:: Consigne ::
Recopiez mot pour mot les lignes situées entre celle qui contient "You are a computer-use agent." et celle qui contient "coord(372,496)", ces deux lignes comprises. Laissez les images de côté dans votre réponse.

:: Données fournies ::
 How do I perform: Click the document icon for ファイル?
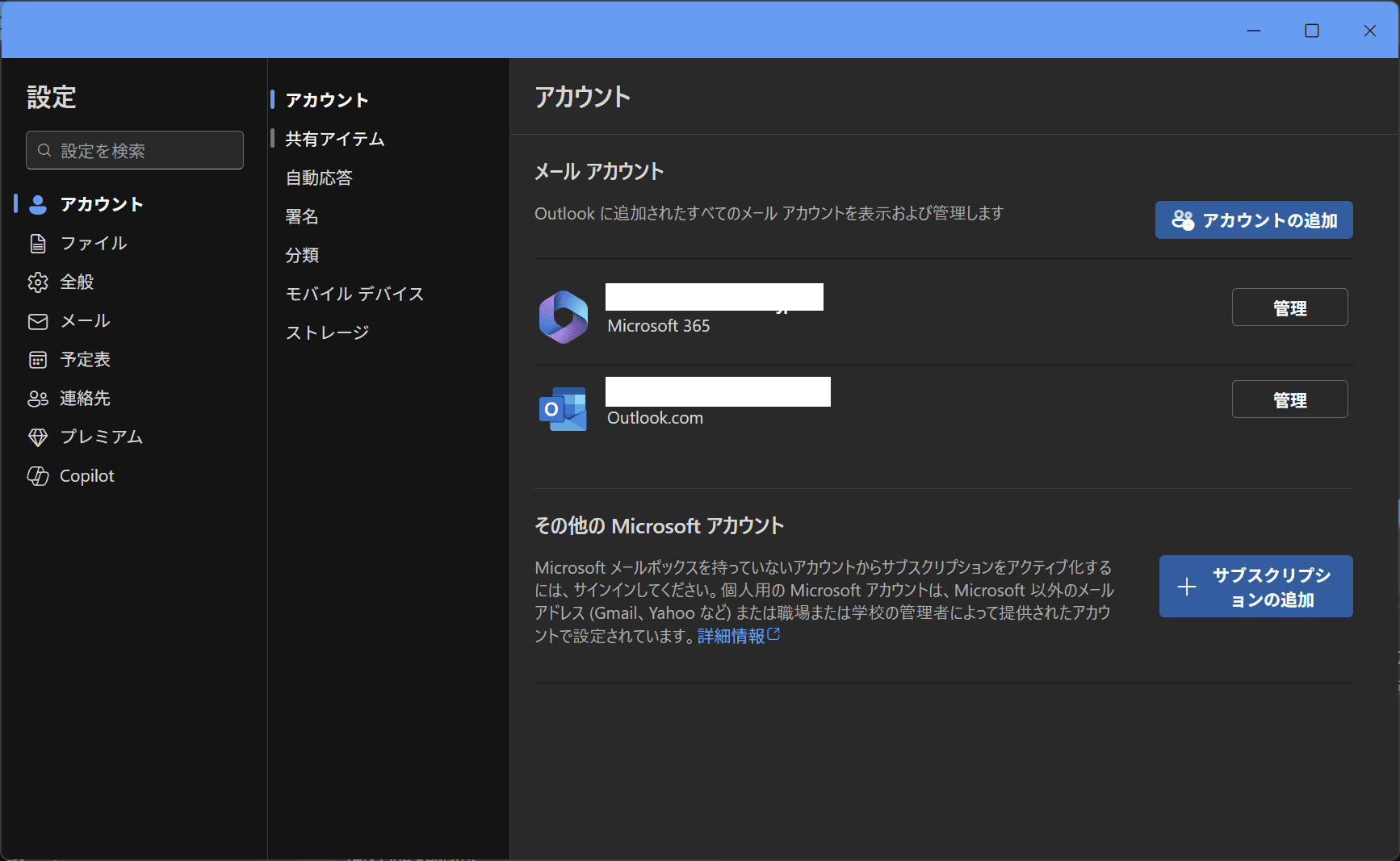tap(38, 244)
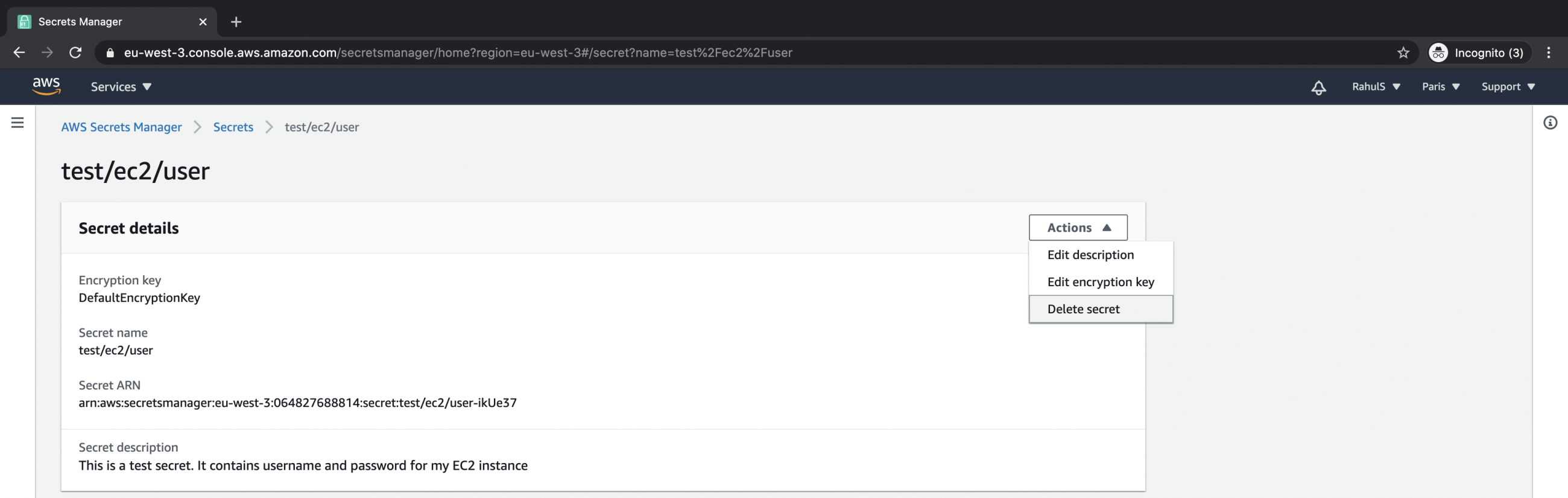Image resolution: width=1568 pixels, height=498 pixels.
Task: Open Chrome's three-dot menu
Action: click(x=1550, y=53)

--

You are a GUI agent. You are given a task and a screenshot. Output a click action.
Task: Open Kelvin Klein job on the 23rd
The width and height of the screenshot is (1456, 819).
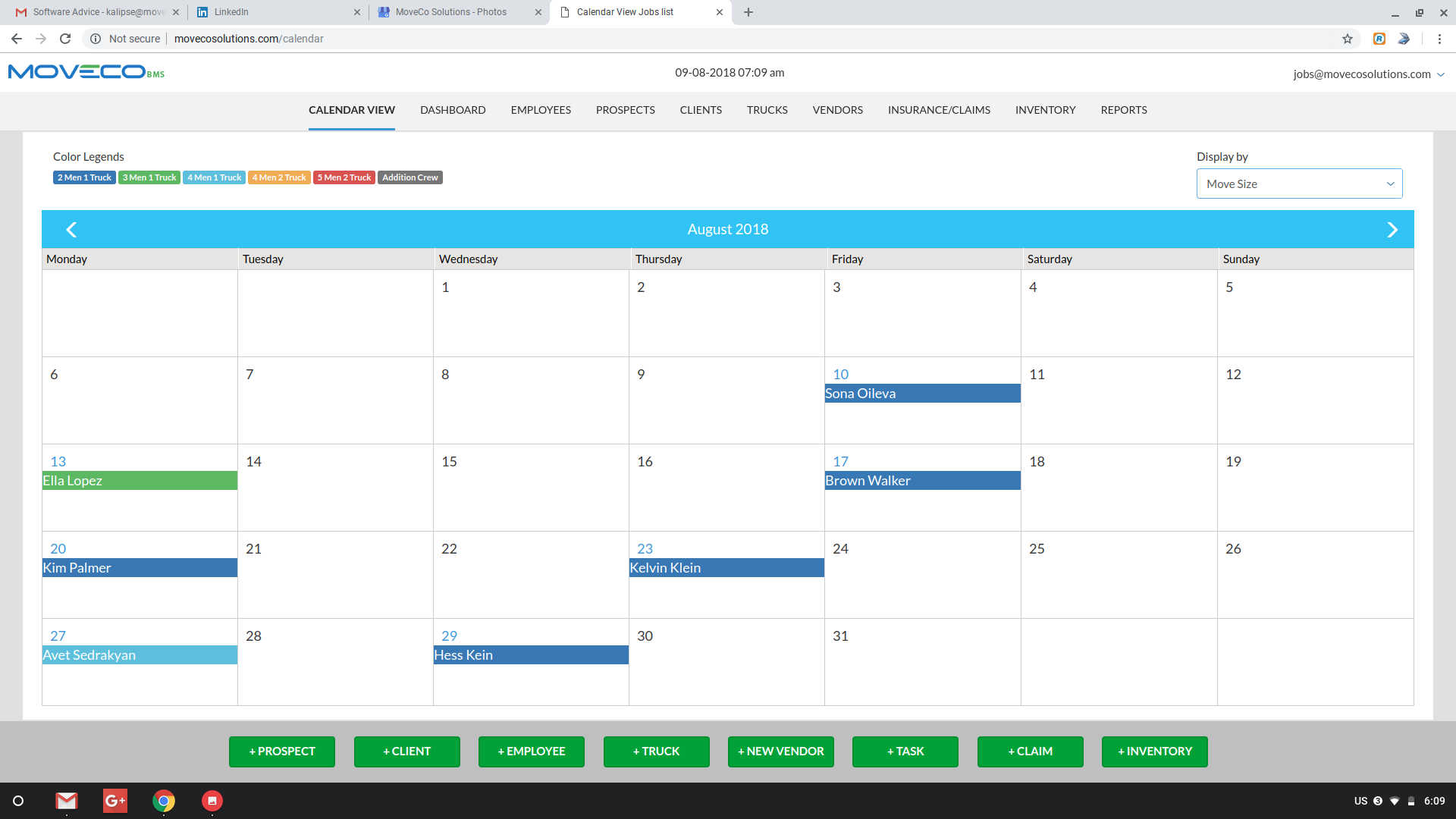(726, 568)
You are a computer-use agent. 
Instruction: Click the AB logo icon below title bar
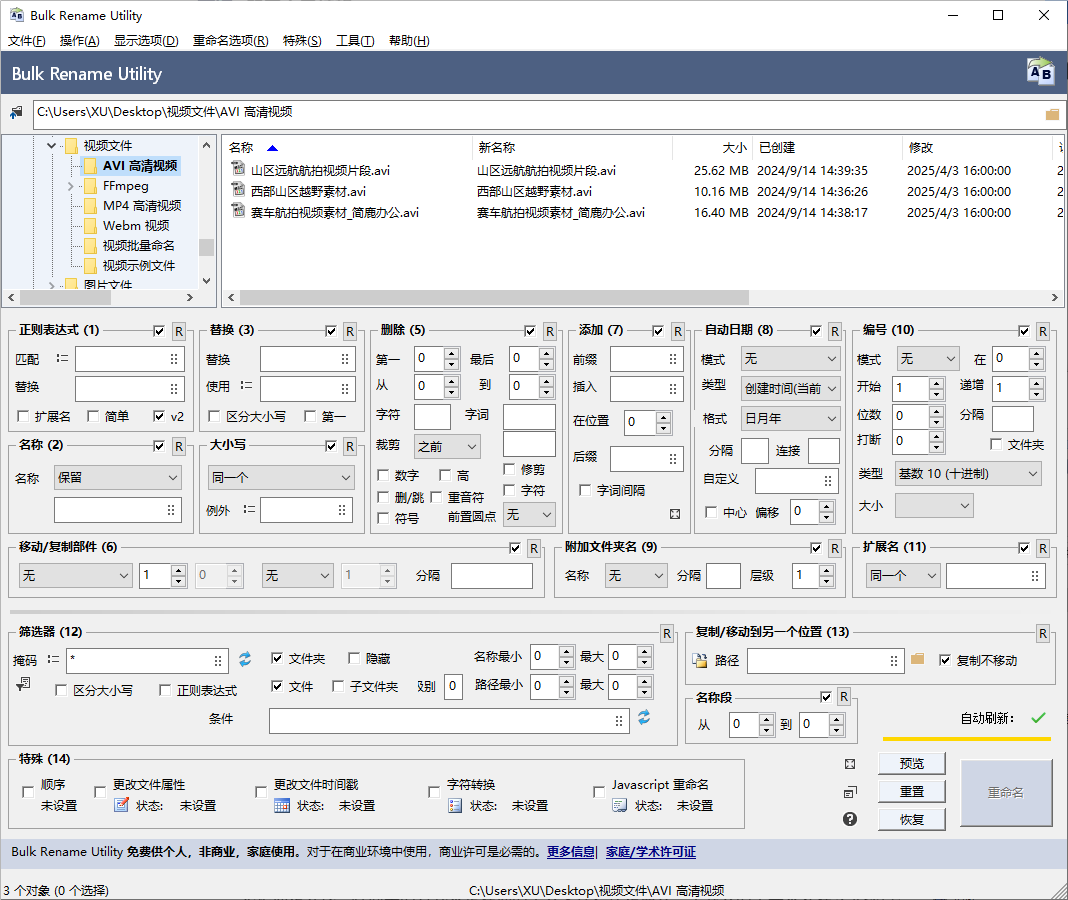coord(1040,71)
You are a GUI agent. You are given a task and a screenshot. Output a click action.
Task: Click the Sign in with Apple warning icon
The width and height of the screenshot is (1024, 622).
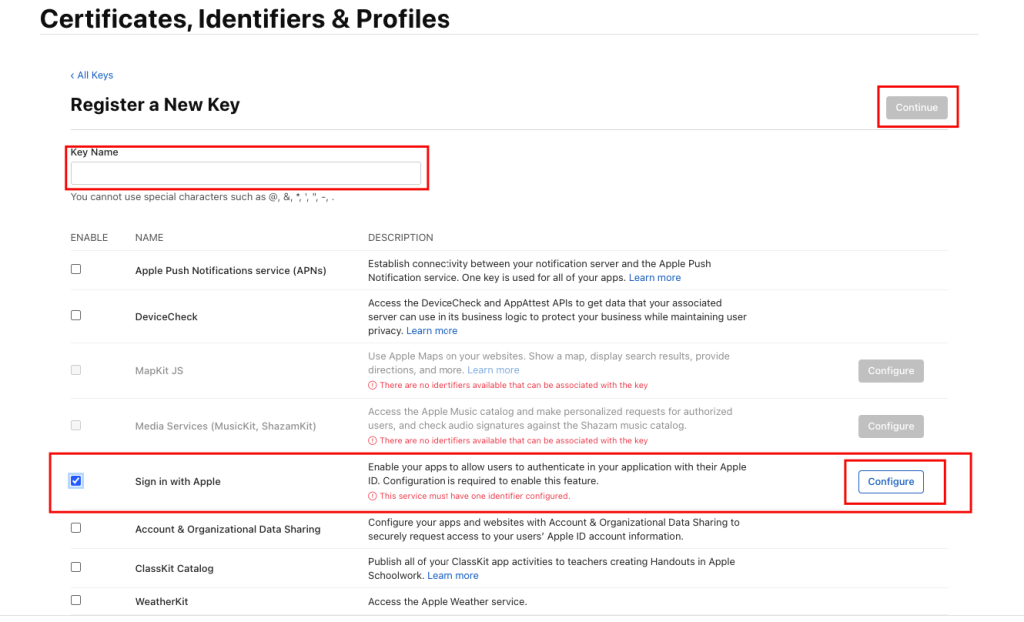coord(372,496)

...

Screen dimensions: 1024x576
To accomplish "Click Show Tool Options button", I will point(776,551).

:: Réponse ::
You are a computer-use agent. 
Instruction: Click the AB logo icon below title bar
coord(1040,71)
You are a GUI agent. You are given a task and a screenshot. Output a click action.
Task: Click the Sign in with Apple warning icon
The width and height of the screenshot is (1024, 622).
coord(372,496)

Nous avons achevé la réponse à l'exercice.